Africa Oil, Seplat and Decklar Resources are best placed to thrive in a climate of international under-investment in the sector, according to research from Renaissance Capital analysts Nikolas Stefanou, Alexander Burgansky and Sergey Raskolov on Feb 16.
Decades of under-investment and poor infrastructure are limiting Nigeria’s ability to benefit from higher oil prices. The country’s output dropped to a multi-decade low of less than 1.5m barrels of oil per day (mmbopd) in December 2021, lower even than during attacks by militants in the Niger Delta in 2016. Though January saw a recovery to 1.68mmbopd, Rencap sees 2022 production in the 1.60-1.75mmbopd range.
The picture is still bright for some equities, the analysts write. Seplat has the best chance among Nigerian indigenous operators of closing a deal to buy Nigerian assets from Exxon or Shell, either of which would be “transformational” for the company, RenCap says.
- Seplat is the only listed Nigerian exploration and production company with access to both equity and debt markets.
- Still, a major asset purchase may leave credit metrics looking stretched at oil prices below $90 per barrel, Rencap says.
Shares in Africa Oil, which trade on the Toronto stock exchange and Nasdaq Stockholm, have doubled over the last month, but there is still more potential upside in 2022, the research says. The company has production and development assets in deep offshore Nigeria. It also has development assets in Kenya, and a range of African exploration assets.
- An immediate catalyst could be the Venus well in Namibia, which is being drilled by TotalEnergies and where Africa Oil has an indirect stake of 6%, Rencap says. Drilling results are expected this month.
- The analysts also expect the company to introduce shareholder distributions, either in the form of dividends or buy-backs, with its next results.
Decklar, listed on Canada’s TSX Venture Exchange, finances development of marginal fields in Nigeria and shares the cash flows with existing operators. It has agreements in place for the Oza, Asaramatoru and Emohua fields. “Commencing commercial production at Oza is a critical catalyst” for Decklar which will generate free cash flow assuming oil at $85, Rencap says.
- Rencap initiated coverage of Decklar in October. Note, though, that Deckar paid Rencap to produce that piece of “sponsored research”.
The main reasons to favour these shares, then, seem to be a possible trigger in Namibia, rather than Nigeria, for Africa Oil, and an asset purchase which might leave the balance sheet looking stretched for Seplat. Decklar has paid to come to the party.

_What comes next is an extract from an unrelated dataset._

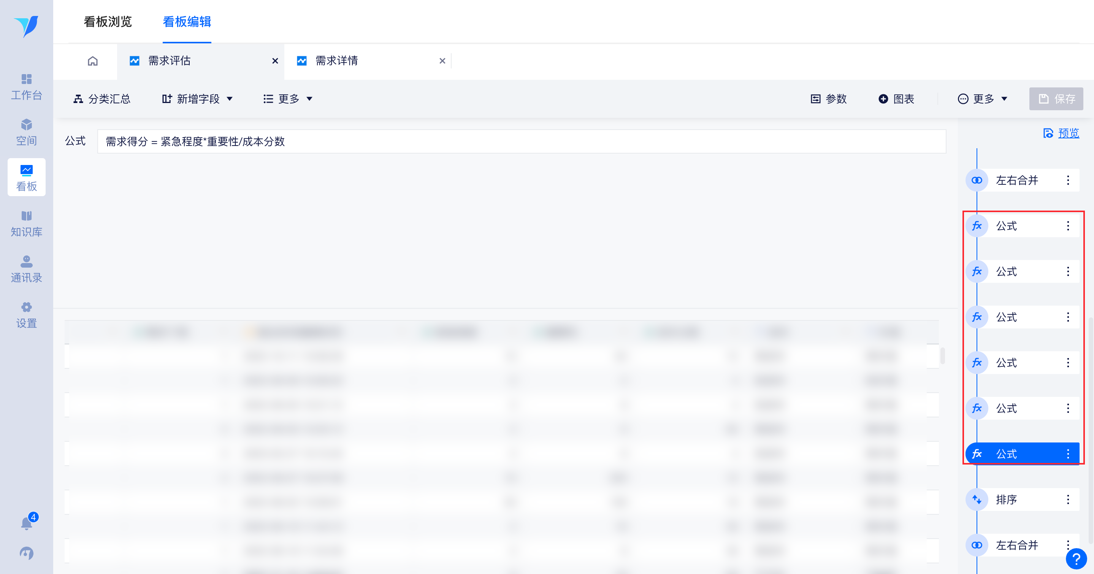
Task: Click the 公式 formula input field
Action: (521, 141)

The wider picture is of a global lack of new investment in fossil fuels. Supporters of a “just transition” argue that Africa should be allowed to develop its energy resources, and point to the continent’s tiny contribution to historical carbon emissions.
The practical problem with that is that international investors have to make forward-looking decisions, and few have an appetite to add new oil and coal exposure. That means the future of Nigerian oil will depend on indigenous investment capacity.
- Plans by Shell and Exxon to exit Nigeria would return about 65% of 2021 production to indigenous control, putting the burden for investment squarely on the local sector.
- Rencap says it will be “challenging” for small to medium-sized indigenous players to secure financing to close the transactions, “let alone investing further for production growth in ageing assets of undetermined asset integrity.”
- The planned deals, Rencap says, could turn out to be “too big to chew” for any of the indigenous players – even Seplat.
It’s getting ever harder work to make an investment case for Nigerian oil.